If you’re shopping for a new or used vehicle today, you’ve probably seen your share of high prices, difficult negotiations, and hard times finding the right color and options for the vehicle you want. All of that, and we haven’t even touched the world of collectors cars, auctions, or the ever-raging RAD-era vehicle prices.
This 9,000-mile 1993 Jeep Wrangler Sahara touches all three marks, so it’s not surprising to see its Bring a Trailer auction price climbing. The $30,000-plus closing price is hard to swallow, but to be fair, the Jeep looks new in all the ways that count, and its tan-on-green color scheme is an attractive one for such a boxy vehicle.
If you didn’t believe that people buy cars with their hearts instead of their brains, this is your proof. NADA says that the 1993 Jeep Wrangler’s MSRP was just shy of $14,000. Even if we take a generous estimate that someone paid $15,000 for a 1993 Wrangler with options, that’s still just $28,475 in today’s money. It’s also almost $4,000 less after inflation than the auction’s closing price of $32,250. Bidding heated up in the closing moments, driving the price up by around $2,000.
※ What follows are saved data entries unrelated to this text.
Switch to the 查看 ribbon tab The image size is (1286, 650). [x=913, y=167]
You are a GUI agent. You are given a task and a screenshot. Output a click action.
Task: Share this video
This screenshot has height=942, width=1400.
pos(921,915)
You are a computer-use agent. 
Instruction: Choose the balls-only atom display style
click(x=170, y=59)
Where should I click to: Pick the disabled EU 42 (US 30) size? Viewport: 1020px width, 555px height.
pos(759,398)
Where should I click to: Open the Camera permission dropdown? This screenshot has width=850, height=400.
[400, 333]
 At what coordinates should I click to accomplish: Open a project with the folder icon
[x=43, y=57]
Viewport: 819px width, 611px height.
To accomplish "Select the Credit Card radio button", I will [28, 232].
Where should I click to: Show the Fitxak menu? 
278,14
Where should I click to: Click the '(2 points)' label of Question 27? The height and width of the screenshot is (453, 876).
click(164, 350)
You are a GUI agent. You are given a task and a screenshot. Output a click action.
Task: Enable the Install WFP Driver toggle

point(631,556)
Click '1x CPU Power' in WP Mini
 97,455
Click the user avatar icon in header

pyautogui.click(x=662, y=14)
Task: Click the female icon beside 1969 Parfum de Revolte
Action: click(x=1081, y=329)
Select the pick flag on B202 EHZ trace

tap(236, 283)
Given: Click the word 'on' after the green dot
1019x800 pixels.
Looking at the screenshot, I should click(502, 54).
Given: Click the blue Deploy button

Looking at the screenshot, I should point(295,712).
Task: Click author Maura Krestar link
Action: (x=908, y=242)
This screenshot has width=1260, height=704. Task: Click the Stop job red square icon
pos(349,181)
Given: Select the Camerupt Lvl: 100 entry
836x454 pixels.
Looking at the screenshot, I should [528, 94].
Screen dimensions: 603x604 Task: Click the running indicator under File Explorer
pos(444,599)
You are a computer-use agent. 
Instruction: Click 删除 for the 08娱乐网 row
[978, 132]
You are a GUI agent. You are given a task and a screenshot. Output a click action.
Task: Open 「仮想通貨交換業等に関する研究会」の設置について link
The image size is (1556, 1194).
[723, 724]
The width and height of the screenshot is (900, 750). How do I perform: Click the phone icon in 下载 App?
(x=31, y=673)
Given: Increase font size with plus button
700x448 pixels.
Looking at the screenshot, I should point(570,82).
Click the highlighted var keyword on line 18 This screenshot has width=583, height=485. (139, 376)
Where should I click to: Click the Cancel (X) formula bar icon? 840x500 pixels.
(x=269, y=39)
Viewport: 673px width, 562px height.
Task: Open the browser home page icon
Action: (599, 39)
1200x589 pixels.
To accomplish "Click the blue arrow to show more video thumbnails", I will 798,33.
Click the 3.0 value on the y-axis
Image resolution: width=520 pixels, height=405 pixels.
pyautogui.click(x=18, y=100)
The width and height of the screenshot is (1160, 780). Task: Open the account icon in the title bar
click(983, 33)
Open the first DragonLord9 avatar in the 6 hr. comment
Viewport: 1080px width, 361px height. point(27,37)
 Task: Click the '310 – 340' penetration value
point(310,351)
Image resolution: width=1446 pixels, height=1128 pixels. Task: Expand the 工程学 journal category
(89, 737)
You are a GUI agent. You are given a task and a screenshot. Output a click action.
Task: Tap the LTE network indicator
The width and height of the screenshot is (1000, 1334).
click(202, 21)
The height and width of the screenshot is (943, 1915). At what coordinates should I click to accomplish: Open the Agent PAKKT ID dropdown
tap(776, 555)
It’d be unfair to poo-poo people for spending their money on what they want, but it’s clear that the average enthusiast is priced out of the market for many vehicles. There are gems and junkyard-restoration opportunities, but the days of picking up a cheap car to beat on and enjoy are numbered. The pandemic and microchip shortages are partly to blame and are both temporary problems – hopefully – so there’s a chance we could return to a normal state at some point. For now, let’s just hope that the people buying these low-mileage vehicles get them out and drive then.